> TASK DIRECTIONS:
Which lines of the data contain the string "computer"? Copy every one of them.

> RECORDS TO USE:
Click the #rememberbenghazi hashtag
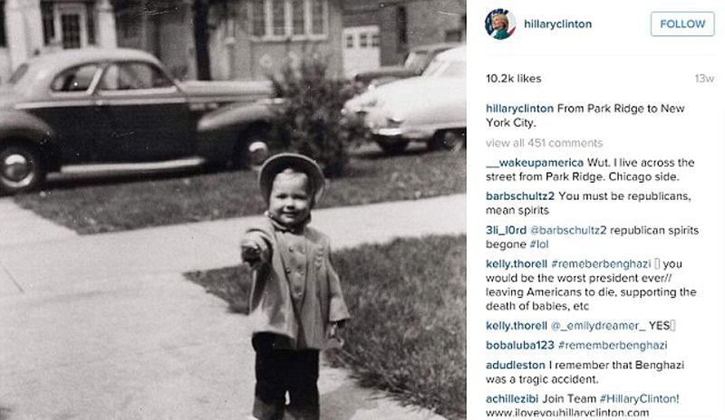The image size is (725, 420). point(613,345)
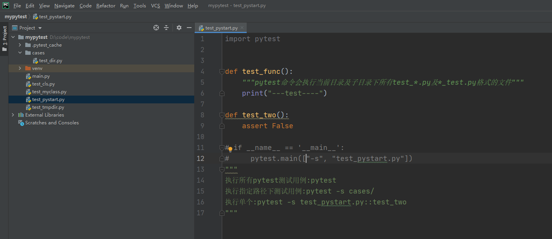Image resolution: width=552 pixels, height=239 pixels.
Task: Fold the test_func function at line 4
Action: pyautogui.click(x=222, y=72)
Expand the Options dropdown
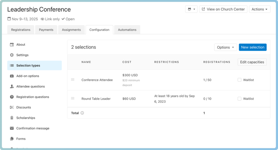This screenshot has height=150, width=278. 225,47
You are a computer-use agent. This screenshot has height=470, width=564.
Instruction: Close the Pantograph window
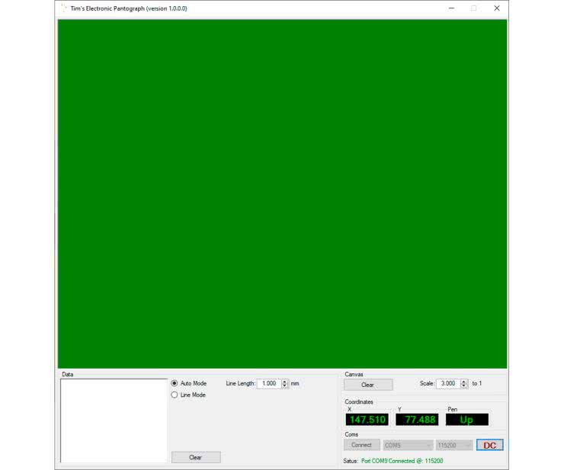[x=497, y=8]
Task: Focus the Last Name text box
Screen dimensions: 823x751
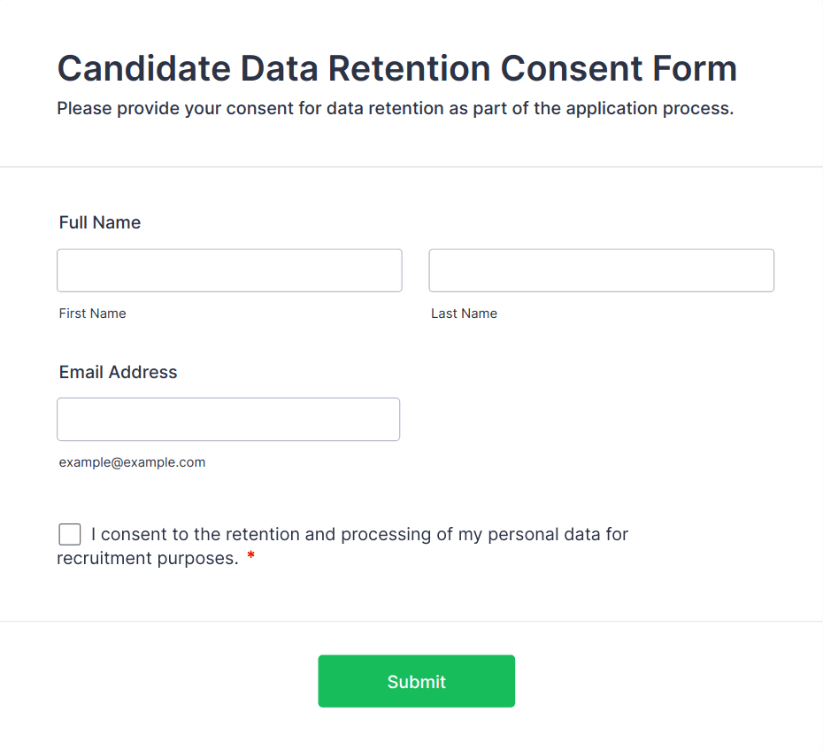Action: (601, 270)
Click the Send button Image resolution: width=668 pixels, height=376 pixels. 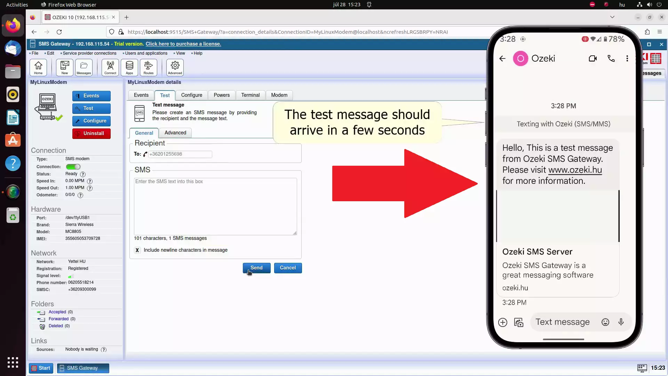pyautogui.click(x=256, y=268)
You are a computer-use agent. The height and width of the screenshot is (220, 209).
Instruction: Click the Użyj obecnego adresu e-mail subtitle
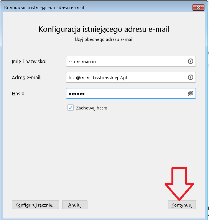point(104,39)
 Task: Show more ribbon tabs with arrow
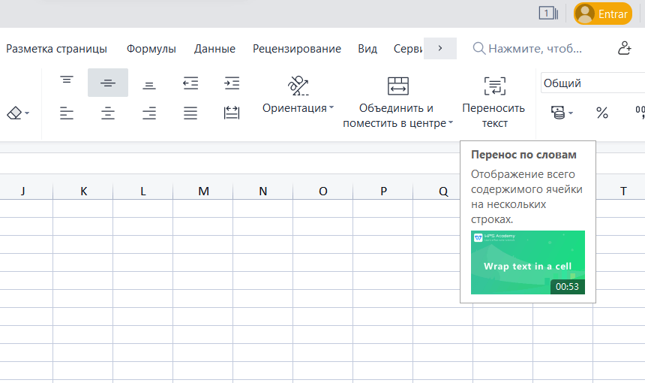[x=440, y=48]
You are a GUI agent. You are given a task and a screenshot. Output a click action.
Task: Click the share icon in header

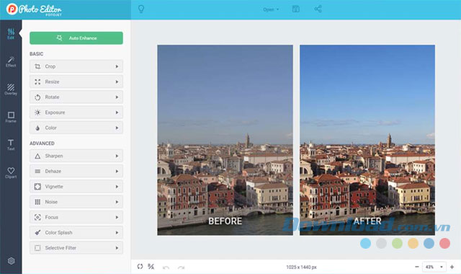pyautogui.click(x=318, y=9)
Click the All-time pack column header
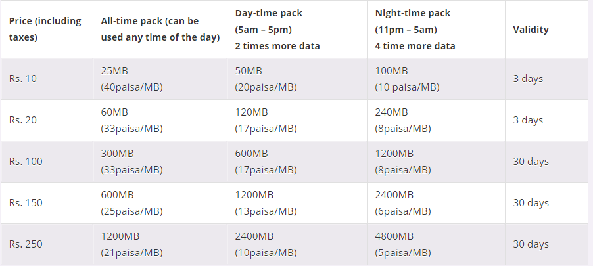593x266 pixels. coord(160,30)
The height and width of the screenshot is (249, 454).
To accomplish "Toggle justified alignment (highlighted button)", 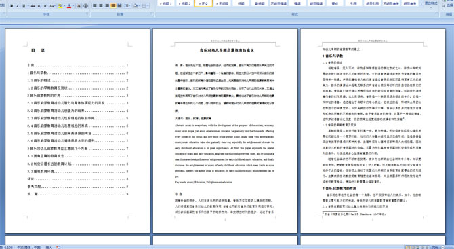I will 113,6.
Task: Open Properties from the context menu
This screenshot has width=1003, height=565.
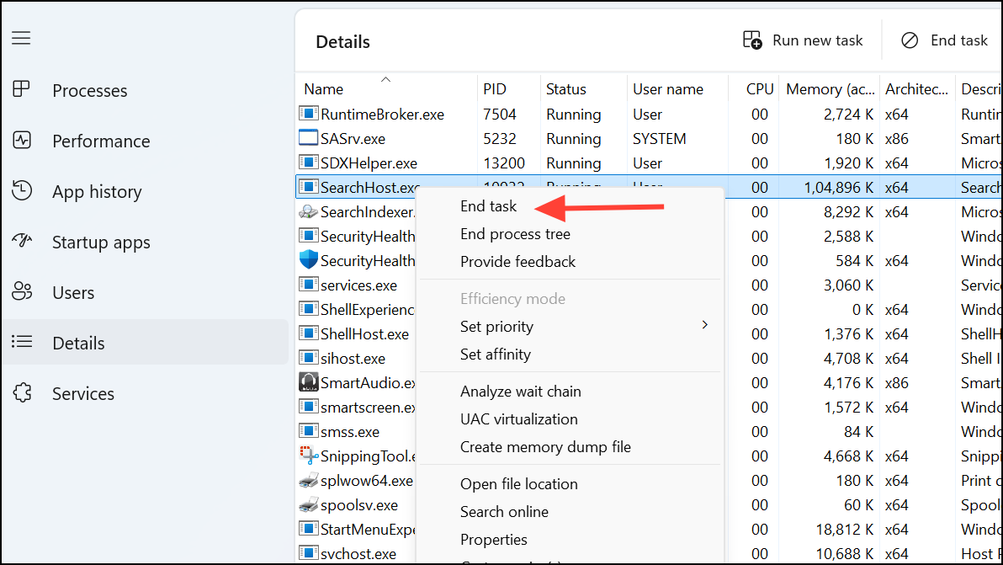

> OUTPUT OF THE EXERCISE:
You are a computer-use agent. This screenshot has height=470, width=564.
You are a computer-use agent. The height and width of the screenshot is (220, 209).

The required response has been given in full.